2. Pursuant to that order, an amended petition was filed on the 27/10/2017. That petition is founded upon sections 75 – 80 of the Repealed Constitution of Kenya, the Kenya Revenue Authority Act, 1995, VAT Act, East Africa Community Customs Management Act, Tax Procedures Act No. 29 of 2015 as well as the Access Information Act 2016.
3. The petition therefore seeks that the petitioner be granted a raft of orders being: -
a. A declaration that the Petitioner’s right to fair administrative action as guaranteed by Article 47 of the Constitution of Kenya has been and/or will be infringed by the proposed actions to audit/test compliance by of the Respondents in the light of the pending determination of High Court Misc. Application No. 98 of 2010 of the consequent constitutional application therein.
b. A declaration that the Petitioner’s right to fair hearing to have a dispute that should be resolved by the application of the law and decided in a fair hearing before a Court of Law, as guaranteed by Article 50(i) of the Constitution of Kenya has been and/or will be infringed by permitting the Respondents to rein to carry out further audits/compliance checks upon the Petitioner prior to the hearing and determination of High Court Misc. Application No. 98 of 2010 and the Constitutional application thereunder.
c. A declaration that the Petitioner’s right to information and means to access justice and defend itself/herself in a fair trial as safeguarded under Articles 35, 48 as read together with Article 50 of the Constitution of Kenya have been and/or will be infringed by the actions of the Respondents to carry out further audits/checks upon the Petitioner prior to the determination of the High Court Misc. Appln. No. 98 of 2010 [Mombasa].
d. A declaration that the refusal or failure on the part of the Respondents to release and return to the Petitioner the remainder of the seized documents, files, software, books, materials, computers and equipment violates Articles 35,47, 48 and 50 of the Constitution thus rendering the Tax Demand Notices Ref: KRA/CUS/MIB/INV/2/2007 dated 30th May, 2007 and 26th June, 2007, Ref: KRA/1006/14 dated 8th November,2007, 10th July, 2008, 16th July, 2008, 18th August, 2010 and the Notices under Section 42 of the Tax Procedure’s Act, 2015 dated April 28, 2016 invalid, a nullity and unclaimable/unpayable.
e. A declaration that the Tax Demand Subject of Notices Ref: KRA/CUS/MIB/INV/2/2007 dated 30th May, 2007, 26th June, 2007 and Ref:KRA/1006/14 dated 8th November, 2007, 10th and 16th July, 2008, 18th August, 2010 and the Notices under Section 42 of the Tax Procedure’s Act, 2015 dated April 28,2016 are invalid, a nullity and unclaimable/unpayable on account of the Respondents’ violation/infringement of the Petitioner’s rights under Articles 35, 47, 48 and 50 of the Constitution.

Written instruction a
List every law that the court excerpt says the amended petition is founded upon.

Source records
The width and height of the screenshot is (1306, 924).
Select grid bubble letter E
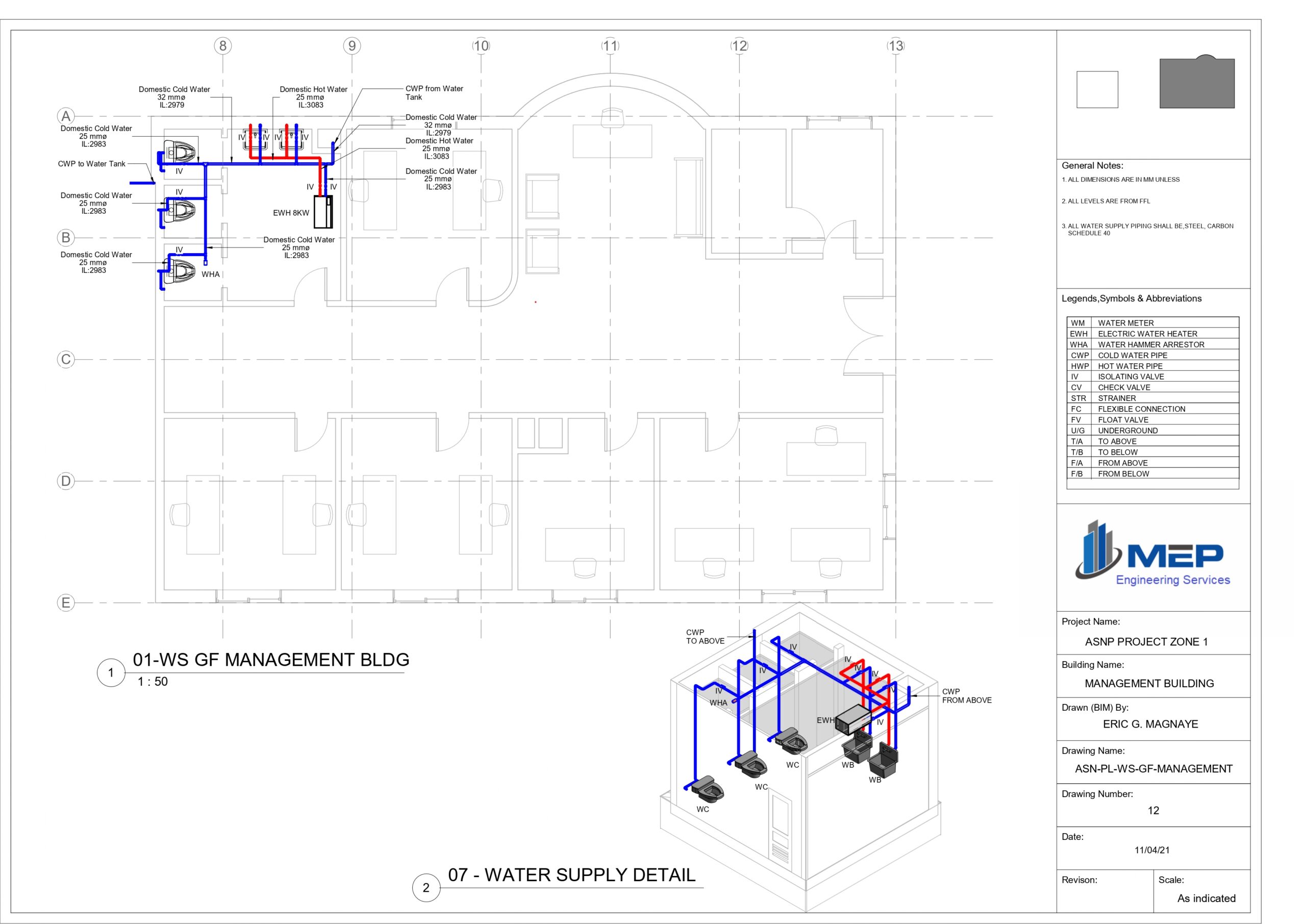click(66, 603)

---

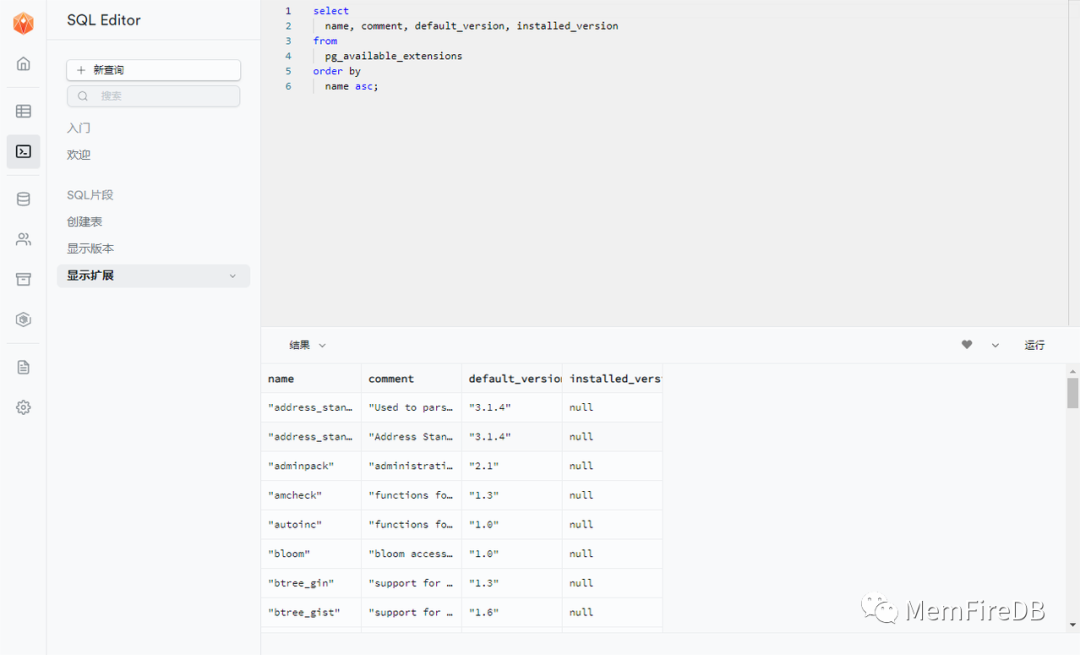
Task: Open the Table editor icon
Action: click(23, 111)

Written instruction b
In the entries, begin at the line that has "The width and" and stop after the line that has "click(66, 603)". Rewrite those lines with "Select" changed to "Tap", keep everything else the same, and leave out the pictures.

Worked solution a
- Sections 75 – 80 of the Repealed Constitution of Kenya
- The Kenya Revenue Authority Act, 1995
- The VAT Act
- The East Africa Community Customs Management Act
- The Tax Procedures Act No. 29 of 2015
- The Access Information Act 2016

Worked solution b
The width and height of the screenshot is (1306, 924).
Tap grid bubble letter E
click(66, 603)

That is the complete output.